Even if you think you know, do it anyway. Probe and discuss a bit deeper than you ever have before. The benefits of this effort are two-fold: You are equipped with better skills for evaluating your business solution options and you have built a stronger bridge of trust with your security team upon whom your success will definitely depend.
Practice integrated planning
No matter what, don’t treat security integration capabilities as an afterthought. It is impossible to integrate systems without generating a technology and vendor ecosystem. And you will be living with your choices for a long time. So, you need to ask the same questions regarding Security integration as you do for operational functionality integration. That means more than just capturing the keywords and protocol acronyms within their offerings.
For every vendor or solution, be sure to ask:
- Who are their ecosystem partners?
- Are they certified with or through their partners?
- How actively do they cooperate on product development?
- What is next on their development horizon?
Integrate securely with Precisely
Precisely’s data integration offering, Connect, takes a one solution approach to integrate, prepare, load, cleanse, transform and stream data across your organization’s environments. Providing end-to-end support and protection for data lineage, Connect requires no installation of software on the data source systems, so you can safely and securely integrate data from a variety of sources and targets, including mainframe and IBM i, for use across your enterprise.
And Precisely’s ongoing partnerships with some of the world’s leading security technology developers means Precisely products and services support and enable strong, secure integration across even the most complex IT environments.
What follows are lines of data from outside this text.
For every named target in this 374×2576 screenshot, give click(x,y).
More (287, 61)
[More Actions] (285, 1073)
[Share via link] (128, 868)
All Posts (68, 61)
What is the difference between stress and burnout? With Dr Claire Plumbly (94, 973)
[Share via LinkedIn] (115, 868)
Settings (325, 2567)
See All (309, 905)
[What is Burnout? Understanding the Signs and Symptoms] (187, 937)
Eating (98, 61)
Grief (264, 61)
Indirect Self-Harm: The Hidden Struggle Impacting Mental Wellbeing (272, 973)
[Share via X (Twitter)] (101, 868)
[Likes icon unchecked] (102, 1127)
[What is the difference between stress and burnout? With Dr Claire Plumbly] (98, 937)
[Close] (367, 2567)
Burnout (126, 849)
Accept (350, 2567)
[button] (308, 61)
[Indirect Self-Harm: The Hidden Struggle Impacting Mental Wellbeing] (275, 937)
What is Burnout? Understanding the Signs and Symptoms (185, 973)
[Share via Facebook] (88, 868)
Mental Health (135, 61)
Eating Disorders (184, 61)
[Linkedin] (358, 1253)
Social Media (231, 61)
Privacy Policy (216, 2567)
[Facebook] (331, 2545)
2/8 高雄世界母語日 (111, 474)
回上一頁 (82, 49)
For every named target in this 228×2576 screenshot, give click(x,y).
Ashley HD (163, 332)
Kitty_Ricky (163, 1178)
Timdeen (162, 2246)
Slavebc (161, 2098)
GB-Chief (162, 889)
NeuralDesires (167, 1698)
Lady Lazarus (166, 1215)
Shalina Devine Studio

Highlights of these security technology vendors and Connect include:
- Integration with Protegrity™ security solutions helps to protect data at rest and in-motion across even the most complex environments, including those relying upon highly secure mainframe and IBM i servers.
- Close collaboration with CyberArk™ ensures seamless integration of Privileged Access Management solutions for complete protection against cyber-attacks that leverage insider privileges.